Het apparaat in [Afdrukken en scannen] of [Printers en scanners] registreren
Registreer het PPD-bestand van het apparaat in Systeemvoorkeuren om afdrukken mogelijk te maken.
Selecteer [Systeemvoorkeuren...] uit het Apple-menu.
Druk op [Afdrukken en scannen] of [Printers en scanners].
Klik op [+].

Klik op [IP] en configureer de informatie van het apparaat.

Adres: Voer hier het IP-adres van het apparaat in.
Protocol: Selecteer [LPD (Line Printer Daemon)]. Als de printer tijd nodig heeft om bewerkingen uit te voeren bij gebruik van het [LPD (Line Printer Daemon)]-protocol, wijzigt u het protocol in [HP Jetdirect - socket].
Gebruik: Controleer of de apparaatnaam wordt weergegeven.
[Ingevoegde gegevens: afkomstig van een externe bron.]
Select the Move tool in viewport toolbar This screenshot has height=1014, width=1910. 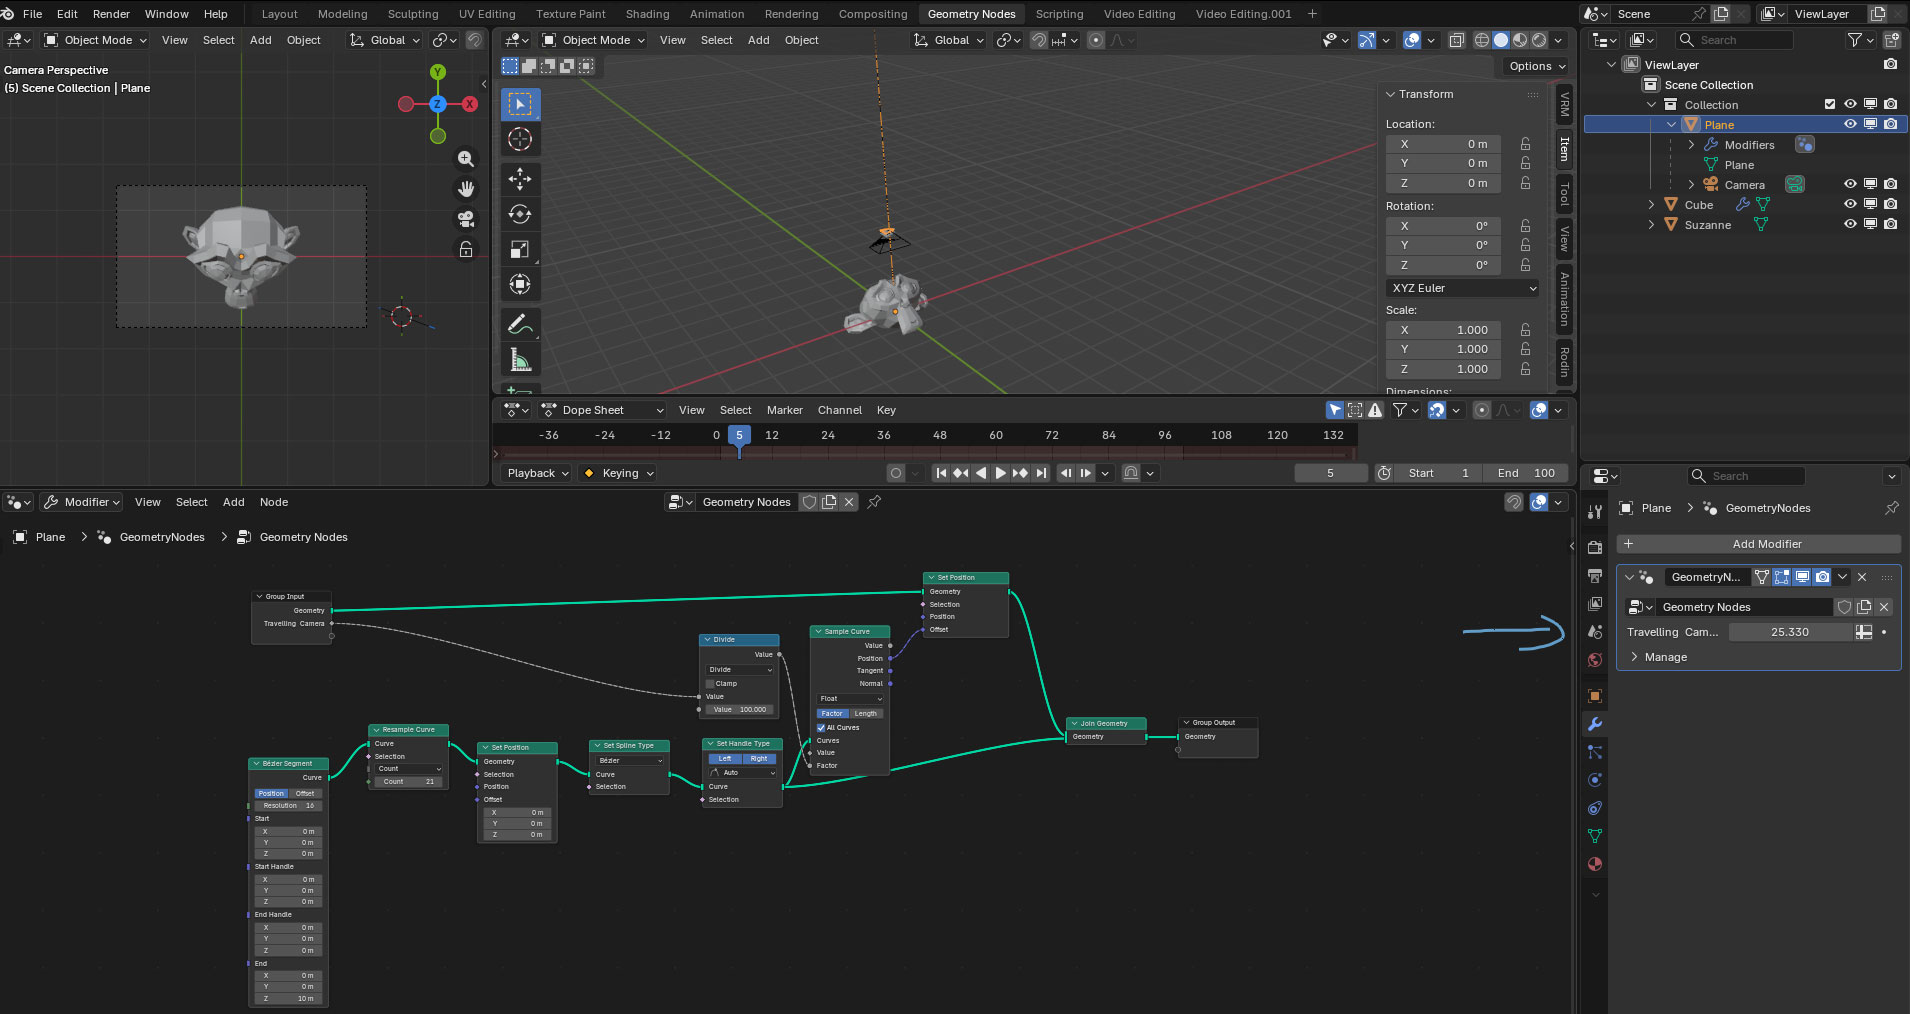[520, 179]
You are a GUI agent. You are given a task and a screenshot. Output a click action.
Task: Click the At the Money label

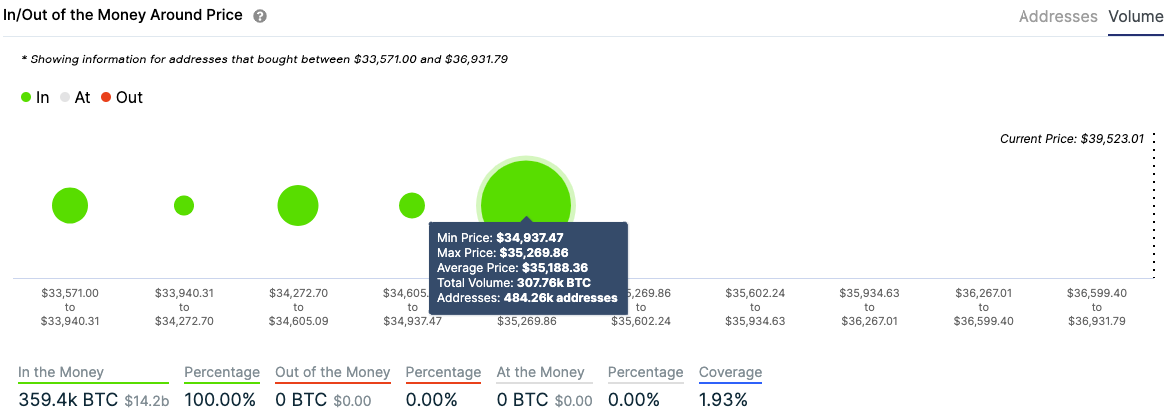point(541,373)
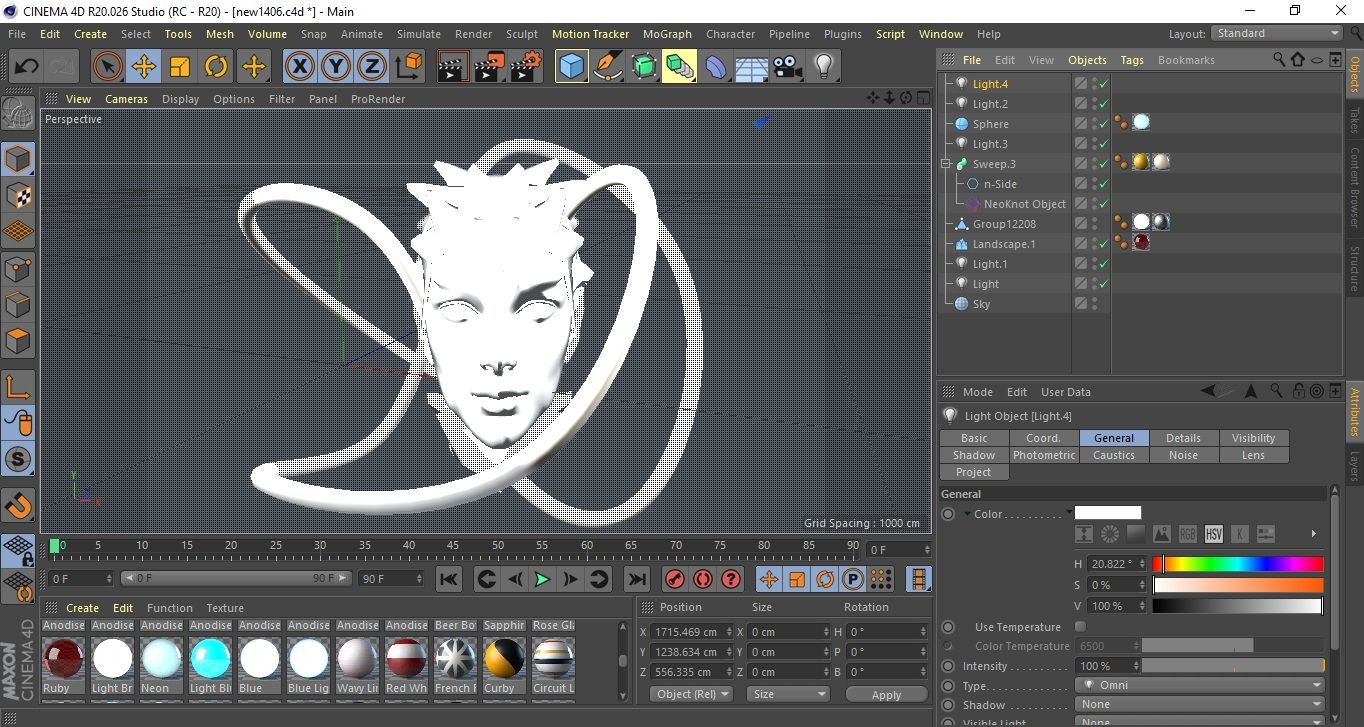The image size is (1364, 727).
Task: Select the Rotate tool in top toolbar
Action: pyautogui.click(x=216, y=67)
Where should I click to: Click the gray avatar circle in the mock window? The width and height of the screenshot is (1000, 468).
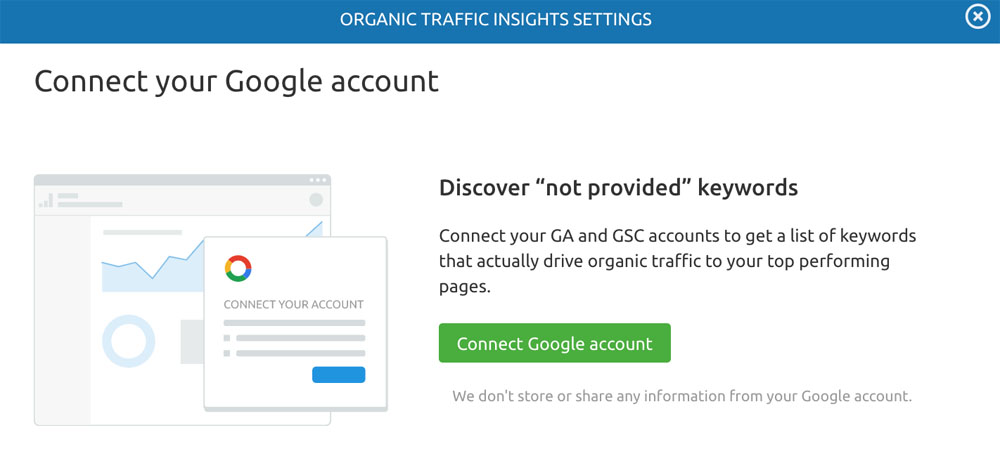[x=316, y=200]
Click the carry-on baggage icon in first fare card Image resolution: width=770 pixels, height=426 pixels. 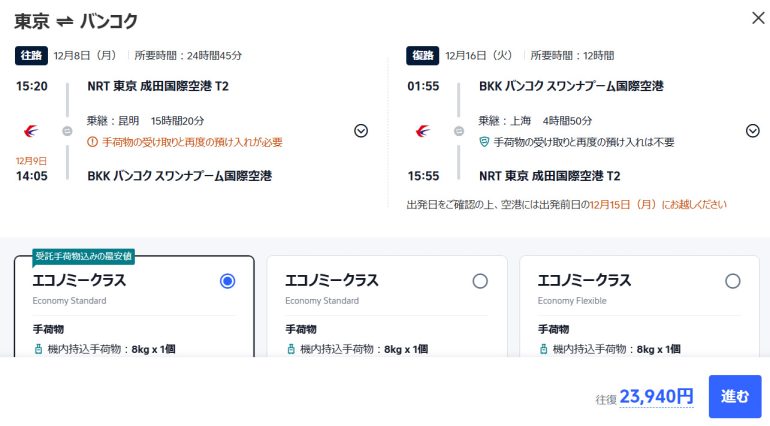click(x=39, y=349)
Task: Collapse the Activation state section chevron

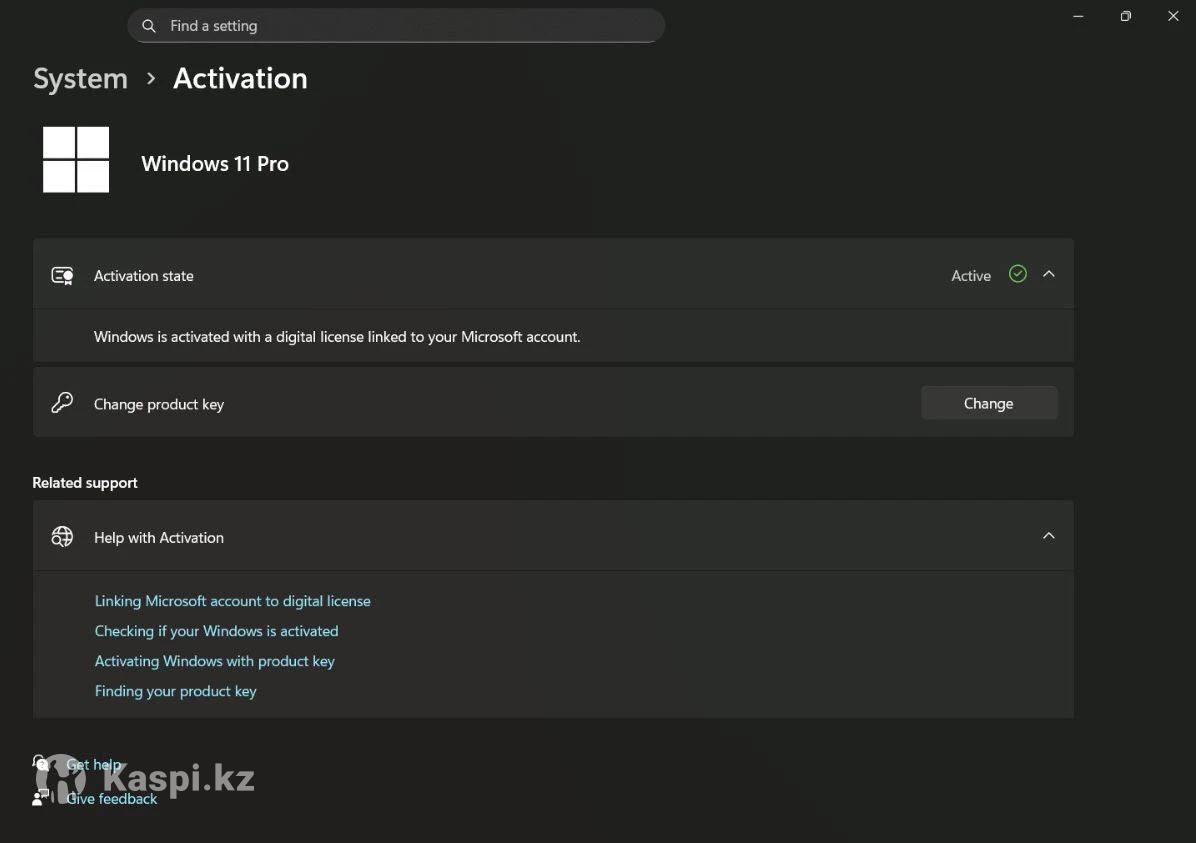Action: click(1049, 274)
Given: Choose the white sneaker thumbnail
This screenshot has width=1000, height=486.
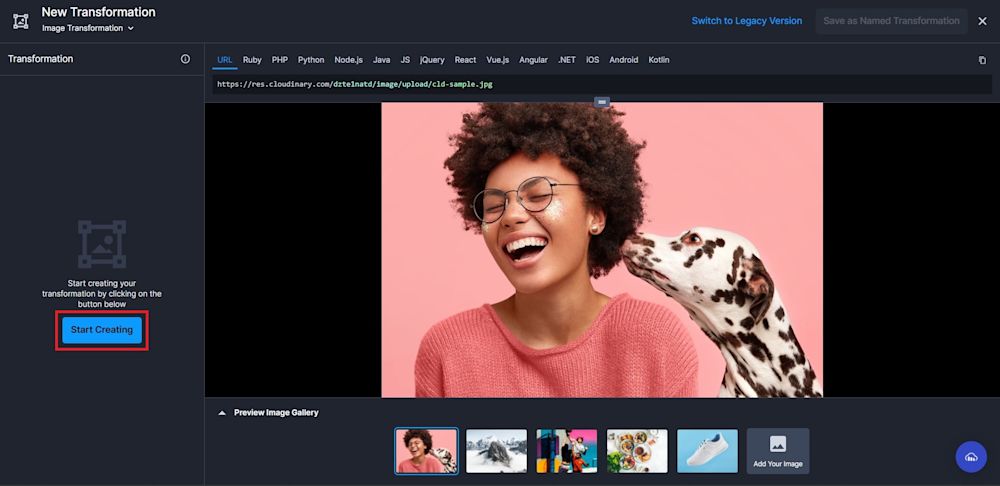Looking at the screenshot, I should tap(707, 451).
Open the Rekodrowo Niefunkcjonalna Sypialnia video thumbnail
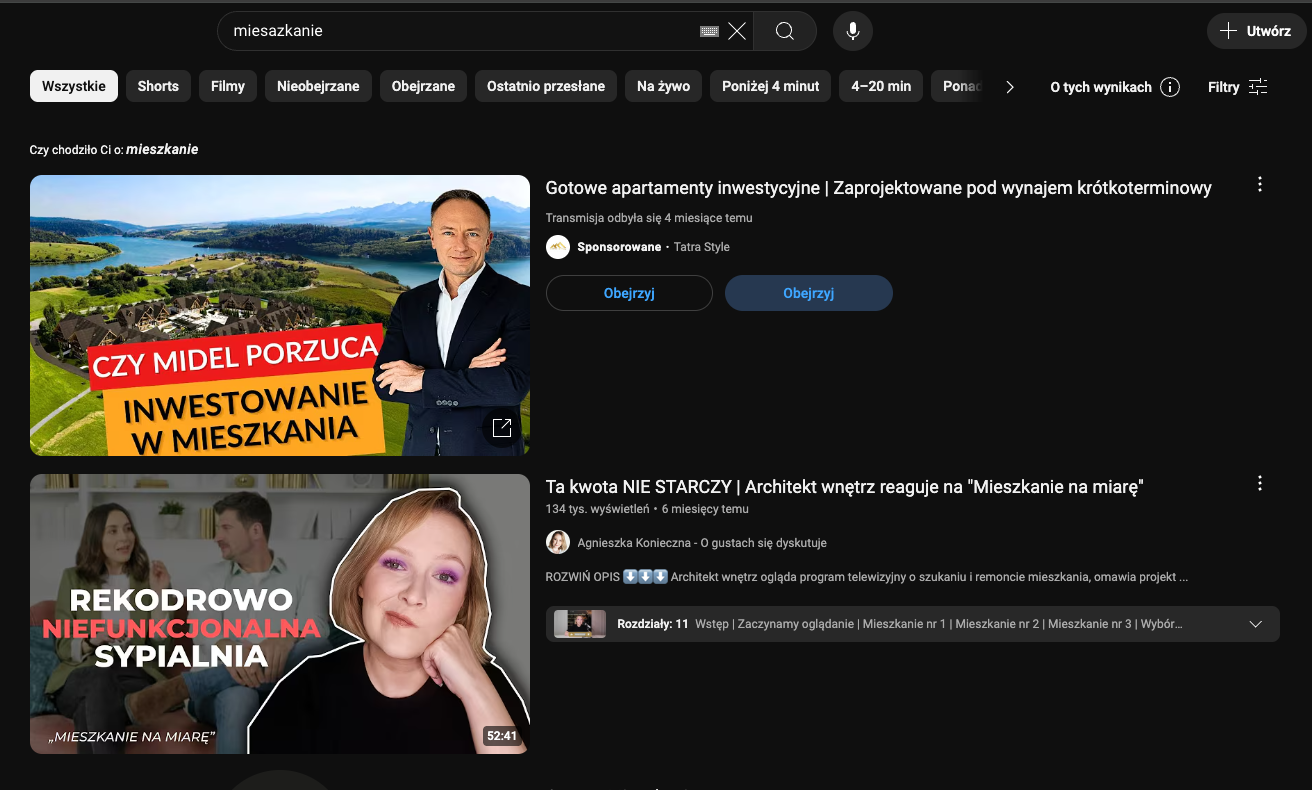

Als "Standaard-PostScript-printer" wordt weergegeven, kan het opgegeven IP-adres incorrect zijn.
Als "Standaard-PostScript-printer" wordt weergegeven terwijl het IP-adres correct is
Voer de volgende procedure uit om het PPD-bestand van het apparaat te selecteren:
Selecteer [Selecteer software...] in "Gebruik".

Selecteer het apparaat in het scherm "Printersoftware" en klik vervolgens [OK].

Klik op [Voeg toe].
Het voortgangsscherm wordt weergegeven.
Indien het voortgangsscherm na enige tijd niet verdwijnt, klikt u op [Configureer...] of [Instellingen] en configureert u de optieconfiguratie van de printer. Voor de procedure van de optieconfiguratie, zie De optie-instellingen opgeven op deze pagina.
Controleer of de apparaatnaam is toegevoegd aan het scherm [Afdrukken en scannen] of [Printers en scanners].

Sluit het scherm Systeemvoorkeuren af.